Can you release the year each paper was published and organize it in the format where papers published earlier come first, similar to the OGB format?

Question

Can you release the year each paper was published and organize it in the format where papers published earlier come first, similar to the OGB format?

yichuan520030910320 opened this issue 10 months ago · comments

Is your feature request related to a problem? Please describe.
We all know that GNNs perform better on inductive data compared to MLPs. One thing I appreciate about OGB is that they choose nodes with higher degrees (for instance, products with higher purchase volumes or papers published earlier) as the training set. This makes sense as earlier published papers are more likely to have labels. Could IGB also be organized in this way, marking earlier published articles as the training set? I believe this wouldn't be too difficult.

Describe the solution you'd like

Please release the publication year of the papers (each node) used in the construction of IGB. Set the train node to earlier published articles, which should be easy to implement.
Describe alternatives you've considered
A clear and concise description of any alternative solutions or features you've considered.

Additional context
Add any other context or screenshots about the feature request here.

Vikram Sharma · Answer 1 · Thu Oct 05 2023 12:48:15 GMT+0800 (China Standard Time)

Please describe in detail why this is relevant to IGB, especially when most nodes are labeled. Even with IGBH-full, compared to OGB, IGBH offers significantly higher label proportions. Anyways, the consequences of the year require more justification than just a comparison that is better. The ask also deviates from the primary purpose of IGB i.e., presenting raw data as it is for better model and system development (this is critical for practical purposes).

yichuan~ · Answer 2 · Fri Oct 06 2023 01:07:33 GMT+0800 (China Standard Time)

Indeed, in the industrial realm, the general consensus is that GNNs are employed to handle historical data to forecast subsequent information. Furthermore, settings like those in ogbn-arxic and ogbn-products resonate more with real-world data distribution patterns, where the more popular nodes are designated as train nodes, while other nodes are deemed temporarily unlabelled. While your provision of a higher label rate undoubtedly benefits the advancement of open-source GNN datasets, I believe that offering the publication year of the papers and providing an option for users to partition the train, val, and test sets based on these years would broaden IGB's user base, making it more in line with practical scenarios.

Vikram Sharma · Answer 3 · Fri Oct 06 2023 01:15:24 GMT+0800 (China Standard Time)

Thanks for the explanation. I agree that IGB should offer "an option to partition the dataset based on publication date/year". This aligns in spirit with the IGB goals - providing flexibility to the user to perform an ablation study to understand the impact of data distribution on downstream GNN tasks. Having said this, IGB will not change the default distribution of the raw data but provide a file with paper-id to date mapping so that the user can perform this task as needed.

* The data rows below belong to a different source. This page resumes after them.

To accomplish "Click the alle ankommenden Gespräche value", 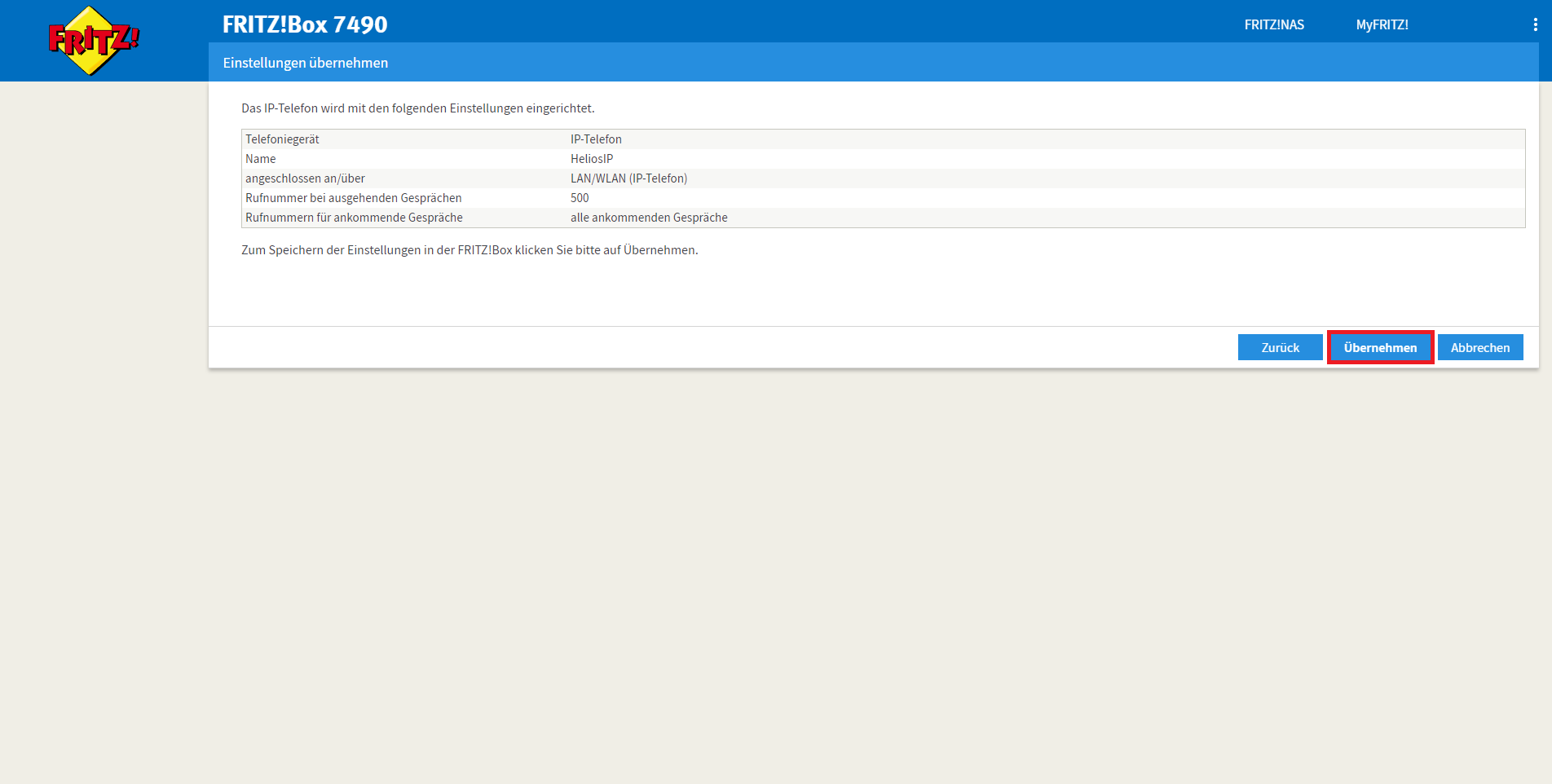I will click(x=649, y=218).
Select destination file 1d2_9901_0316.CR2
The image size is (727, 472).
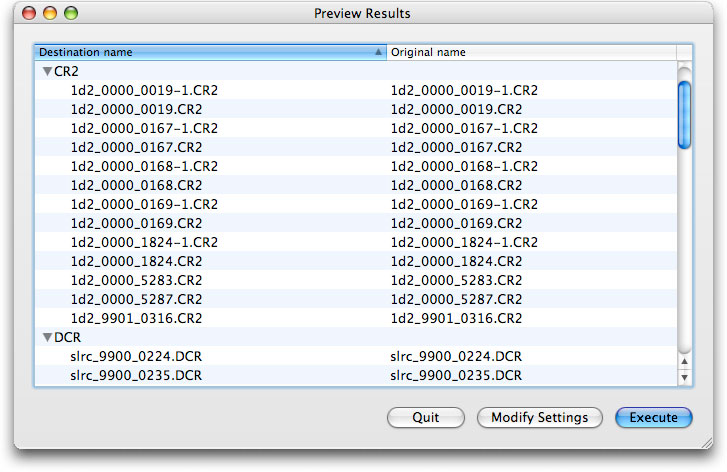pos(136,319)
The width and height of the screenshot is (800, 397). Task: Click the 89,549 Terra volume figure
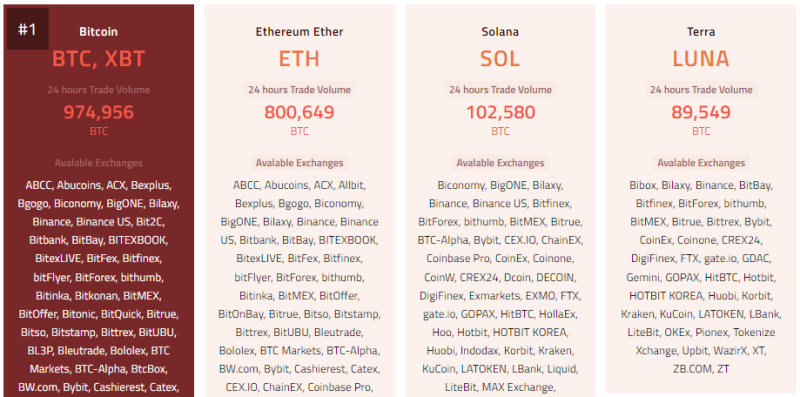[x=701, y=112]
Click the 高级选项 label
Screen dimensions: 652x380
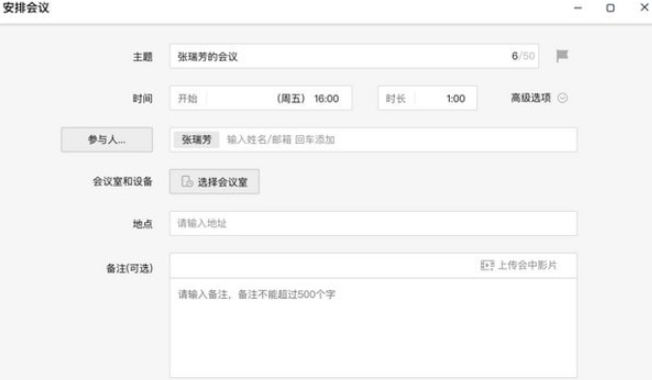[531, 98]
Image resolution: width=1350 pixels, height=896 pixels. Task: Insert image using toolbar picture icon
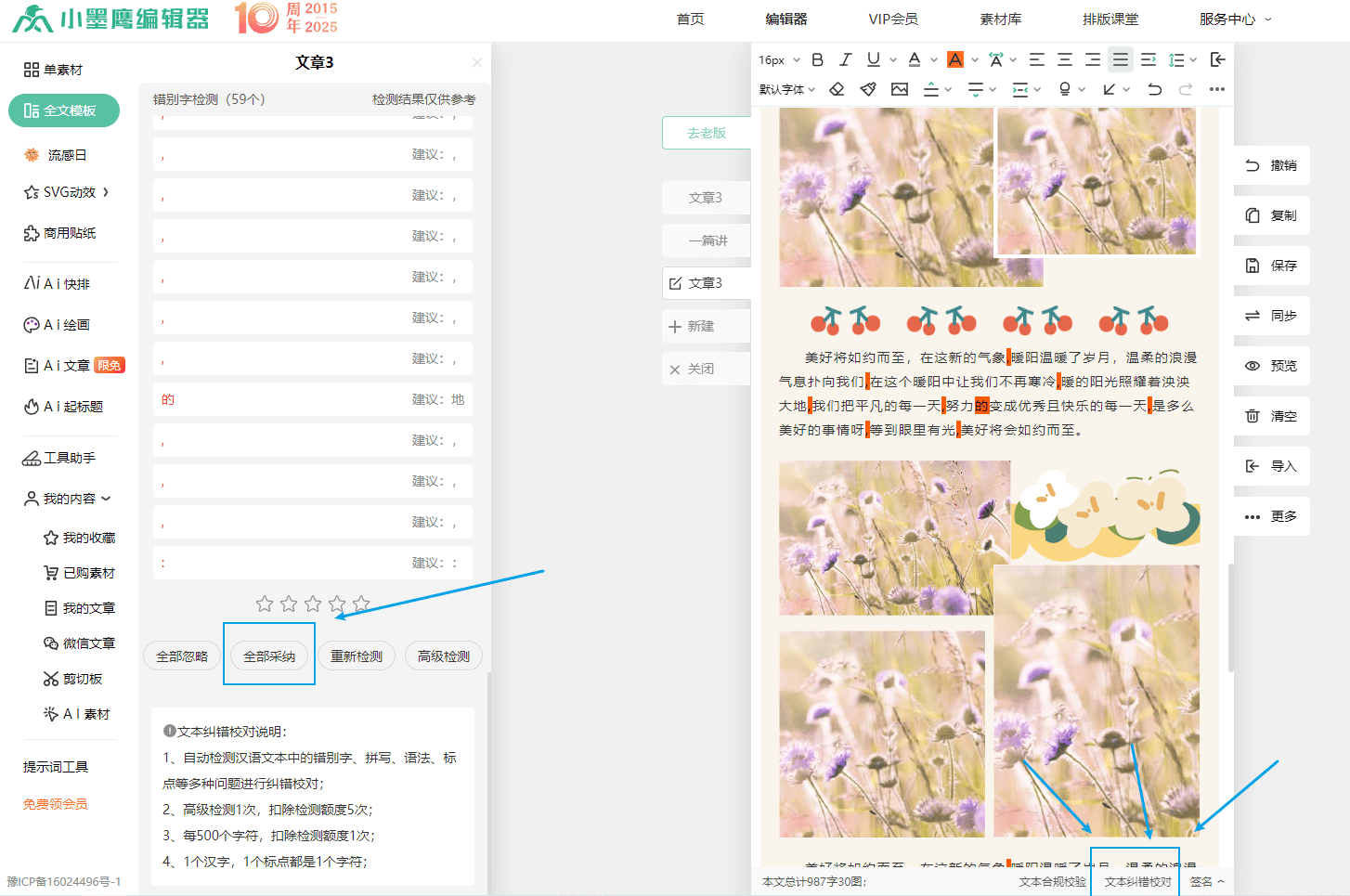point(900,89)
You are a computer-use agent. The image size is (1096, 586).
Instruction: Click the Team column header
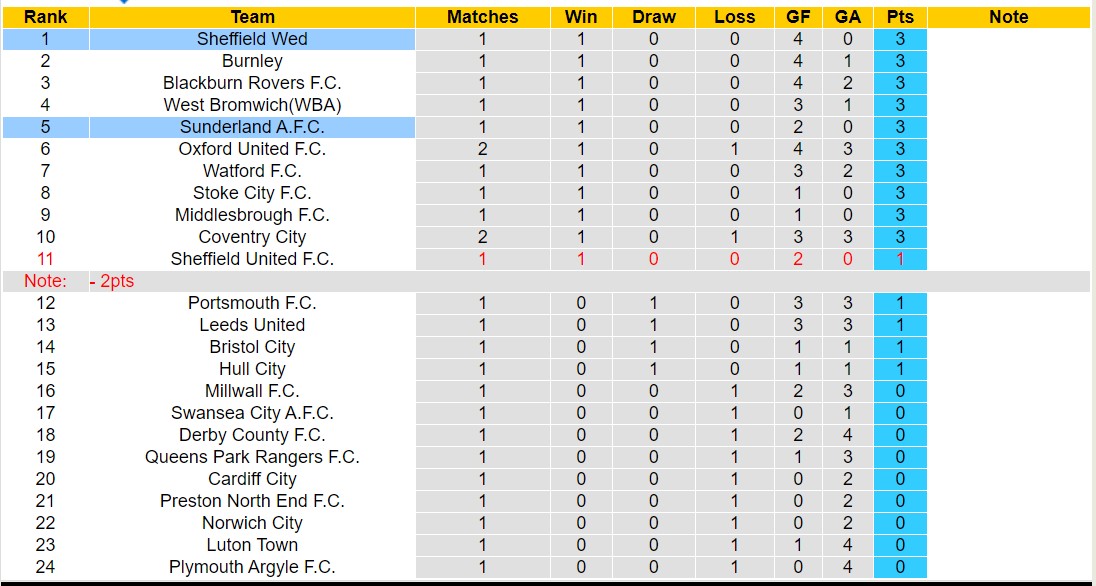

@akhatua2 if we have raw data on year distribution for each paper-id then we should release them to ensure the above use case is handled. Releasing this data also can enable new use cases like temporal GNNs.

yichuan~ · Answer 4 · Fri Oct 06 2023 01:44:01 GMT+0800 (China Standard Time)

Yes, I believe this idea is great. If you have the publication dates of the papers, it would be beneficial to just release them for the community.Because I believe many people will have this use case. Thanks so much. Great work

Arpandeep Khatua · Answer 5 · Fri Oct 06 2023 12:12:58 GMT+0800 (China Standard Time)

Hey you should be able to download the paper year data right now using this command:

wget https://igb-public.s3.us-east-2.amazonaws.com/raw_data/paper_id_year_data.npy

The way to read ths file is:

paper_id_year_data = np.load('gnndataset/dataset_generation/paper_id_year_data.npy', allow_pickle=True).tolist()

The data is stored in the form of {paper_id: year}. These paper ids are mapped for each dataset in the paper_id_index_mapping.npy file. We will process this and release this along with the next update of the dataset soon.

yichuan~ · Answer 6 · Fri Oct 06 2023 12:21:51 GMT+0800 (China Standard Time)

cool thanks!!